* **To do**:
1. According to the commentary on the Northern Gateway and LNG hearings, why is Oliver's prejudgement unfair to the energy industry? Answer in one to three sentences.
2. Set down the part of the commentary on the Northern Gateway and LNG hearings from "(It should be" up to and including "Enbridge Northern Gateway)", word for word.
3. Carry the commentary on the Northern Gateway and LNG hearings forward from its last sentence.

* **Given passage**:

He said that “Asia is a growing market and China, in particular, is the biggest consumer of energy in the world, so we are supportive of the Gateway project because it will open up exports.”

British Columbia did not send a minister to the meeting but officials did sign the final agreement.

Let’s make it clear, the Harper government does have a majority and any government should be free to follow the policies that it believes it was elected to implement. Stephen Harper  has pushing the idea of an “energy superpower” for years.

What is not acceptable, however, is for Oliver and the  Harper government to treat the LNG hearings that just concluded and the upcoming Northern Gateway hearings as a something the government can ignore because Conservatives already know what the “national interest” is. That is for the NEB panel to discover.  Of course, the government is free to disagree, after the hearings and after the final report and recommendations.

Oliver’s prejudgement is not fair to the people of northern and northwestern British Columbia who have genuine concerns about the environmental  consequences of the pipelines and the tankers.

Nor is this prejudgement fair to the energy industry (and the stockholders of companies like Enbridge, Apache, Encana and EOG)  who have spent millions of dollars for environmental impact studies and millions more in planning to make the projects as safe as their engineers can make it (within the need of those companies to make a profit).

(It should be noted that there seems to be growing support in the northwest for the LNG projects but growing opposition to the Enbridge Northern Gateway)

Enbridge has identified environmental hazards on both the pipeline route and in the waters of   British Columbia and come up with what the company believes are solutions.  Those hazards and the proposed solutions were explained publicly at town meetings in Kitimat and documents are available on the Joint Review website.

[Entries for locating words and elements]
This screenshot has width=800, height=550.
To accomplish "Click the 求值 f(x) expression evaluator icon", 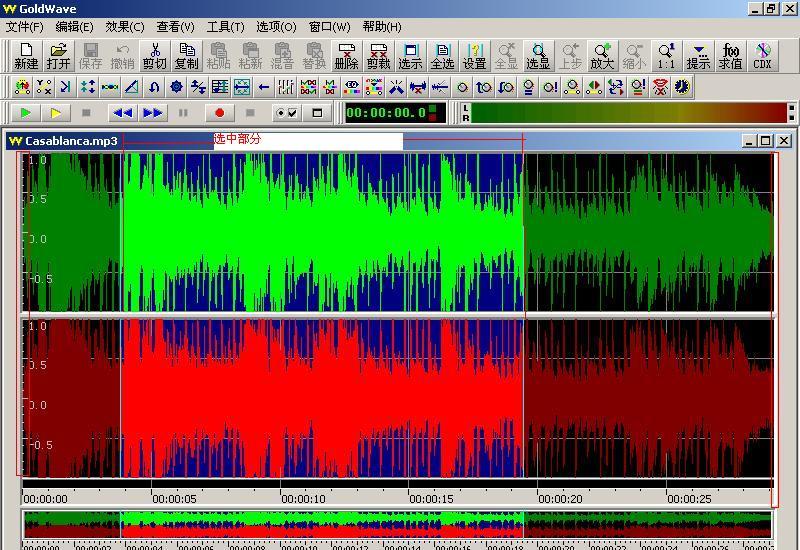I will [730, 56].
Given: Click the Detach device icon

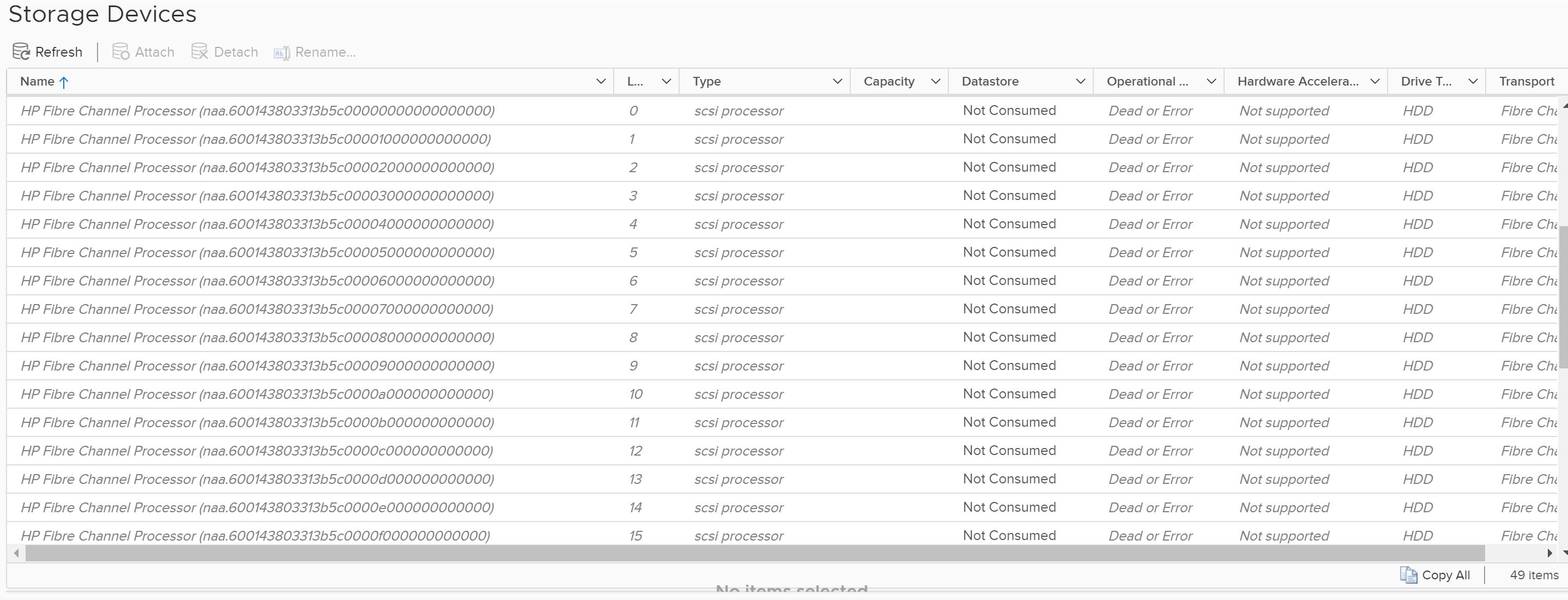Looking at the screenshot, I should click(199, 52).
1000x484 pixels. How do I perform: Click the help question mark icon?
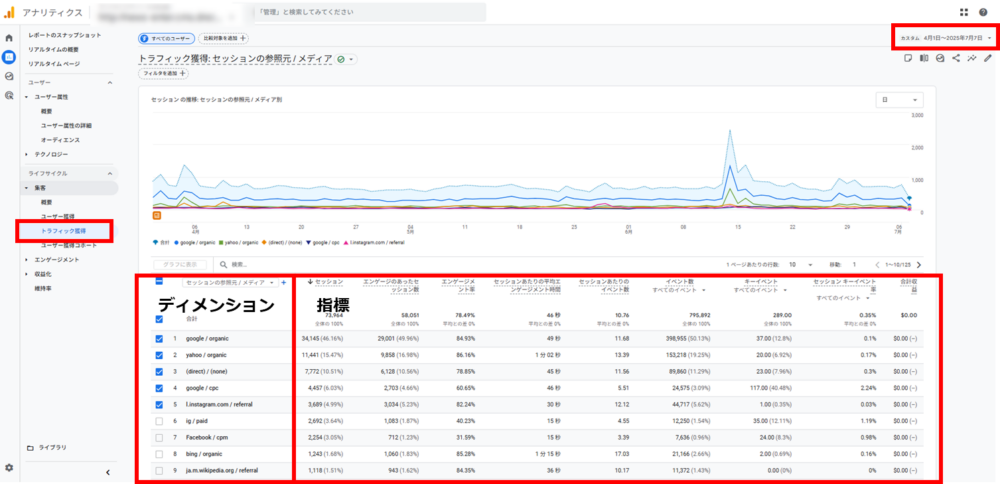click(x=986, y=12)
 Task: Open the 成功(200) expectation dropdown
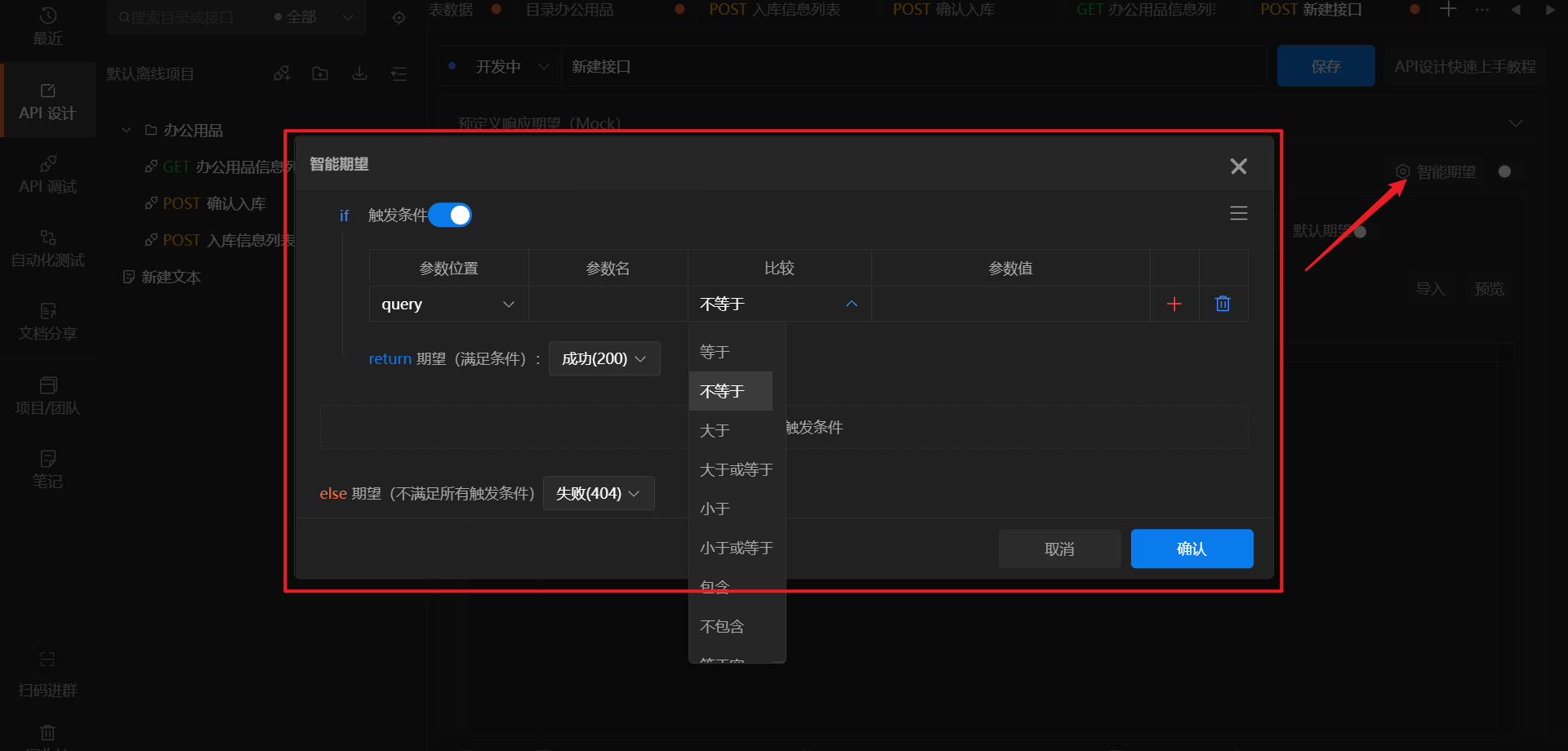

* **Expected answers**:
1. Companies such as Enbridge, Apache, Encana and EOG have spent millions of dollars on environmental impact studies. They have spent millions more on planning to make the projects as safe as their engineers can make them, within the need to make a profit.

2.
(It should be noted that there seems to be growing support in the northwest for the LNG projects but growing opposition to the Enbridge Northern Gateway)

3.
Those who oppose the Northern Gateway project say those hazard studies and proposed solutions are inadequate.

It is doubtful that Oliver has even had a summary briefing of the problems that Enbridge has identified. Would Enbridge be willing to spend millions of dollars on tunnels and bridges across the mountains of British Columbia and install navigation aides along Douglas Channel and the Inside Passage if  the environmental concerns were just “exaggerated rhetoric?’

A lot of people in the northwest region already believe that the Joint Review hearings are a sham, that the Enbridge pipeline will be approved by the cabinet  no matter what testimony the board hears both in the community hearings in January and the formal hearings later in 2012 and no matter what recommendations the board panel may make to cabinet. Oliver’s statements this week tend to confirm this belief.

One has to wonder, whether  supporters or opponents of the Northern Gateway pipeline, if all the money being budgeted for these hearings is being well spent in this time of restraint if the outcome is preordained: the  millions of dollars allocated by the government for the hearings, millions more from Enbridge’s treasury,  hundreds of thousands of dollars spent by intervenors and hundreds or even thousands of dollars scrimped and saved by those who make oral statements. Then there are the thousands of hours of research and study by Enbridge,  thousands of hours of research and legal work by the National Energy Board and the Environmental Assessment agency staff, tens of thousands of billable hours by all the lawyers, hours of work by individuals, whether they oppose or support the project,  who give up their time to craft an intervention or an oral statement.

It is entirely likely the Joint Review Panel will make every effort to come a to a fair and equitable decision.

The Joint Review Panel has to decide in the interests of all Canadians, which means the interests of northern British Columbia are only part of the decision. The current campaign by Enbridge that the pipeline is a new national challenge to join the country together like the nineteenth century railways, looks like it is aimed at the “all Canadians”  mandate of the NEB panel.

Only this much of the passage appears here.